Ama adam mızrağı doğrultmaya devam etti, hatta duruşu daha saldırgan bir hale gelmişti. Weo sinirlendi.
Ani bir hamleyle mızrağın ucunu yakaladı ve karşısındakini yukarı kaldırdı. Havada asılı kalan adam şaşkınlıkla bir etrafına baktı, ama korkmuş değildi "Beni öldürürsün 300ümüz gelir!" dedi. Weo "höö.." dedi ve bu sırada bir şey farketti. Adamın göğüs kasları, baklavalar.... Adam sağlamdı. Bunlar işe yarayabilirlerdi. Tabi Weo'nun nerede olduğuna dair fikri yoktu. Adamı yere indirirken "Ben düşmanınız değilim, delikanlı" dedi, "Kimsiniz siz, ve nerede bu 300'ün?"
"Spartalılarız biz" dedi adam, "Kral leonidasın askerleriyiz. Burada İranlılarla savaşıyoruz".
"Sparta mı? hömm.." dedi Weo, "Beni kralınızın yanına götür o zaman"

Adam onu spartalıların bulunduğu yere götürdü. Weo 300 adamı şöyle bir süzdü, hepsi sağlamdı. "Vay hocam, nerde çalıştınız heh.." dedi. Bu sırada kral geldi, "Evet yabancı," dedi, "Sen de kimsin? Konuşmak istemişsin"
"Ben, eaa, William" dedi Weo, "İskoçum. Adamınız savaşta olduğunuzu söyledi"
"Evet, Xerxesle savaşıyoruz"
"Ama 300 kişisiniz. Düşman kaç kişi bari?"
"Onbinlerce"
"Höö" dedi Weo, "hmm...hömm...o zaman işiniz iş heh"
"Anlaşılan Spartalıları hafife aldın iskoç dostum" dedi Leonidas, "Biz spartalı..."
"Dur dur" diye lafını kesti Weo. Kralı bir kenara çekti ve fısıltıyla konuştu "Bak koçum" dedi, "Geberip gideceksiniz, bunu ben de biliyorum sen de biliyorsun"
Leonidas konuşmak istedi ama Weo onu susturup "Onun yerine bir anlaşmaya ne dersin?" dedi, "Bizim iskoçlar da benzer bir durumda.
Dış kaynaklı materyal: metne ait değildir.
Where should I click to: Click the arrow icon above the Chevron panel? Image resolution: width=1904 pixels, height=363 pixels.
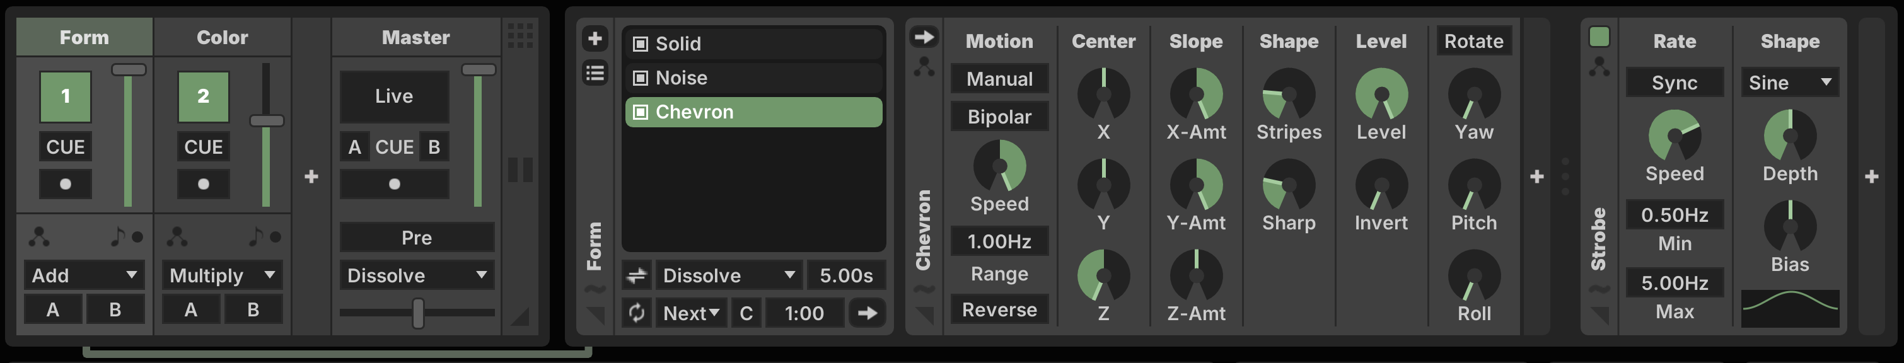[924, 37]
Ne dersin, ben sizi bu beladan kurtarayım, siz de bana İskoçyada yardım edin."
"Sen nasıl kurtaracaksın bizi?"
Weo artist artist sırıttı.

3 saat sonra, karınca sürüsü gibi İran ordusu hot gatese yaklaşırken 300 spartalı savaş düzenini almış, hazır bekliyorlardı. Önlerinde Weo tek başına açıkta duruyordu. Elinde ışın kılıcı, yeşil, kırbaç gibi uzamış, cızırdıyordu. "Benden geriye kalanları siz temizleyin" dedi, "Fazla vaktimiz yok. Şu işi çabucak halledelim." Döndü Leonidasa, sırıttı, "Sparta.." dedi, "Bu iş için efsane olacaksınız biliyorsun değil mi?"
Leonidas göz kırptı. Bu arada İran savaş boruları da ötmeye başlamıştı. Weo yüzünü düşman ordusuna döndü, fırtına estirmeye hazırdı, ama aklında başka bir fırtına esiyordu: Zion'a vaktinde yetişebilecek miydi?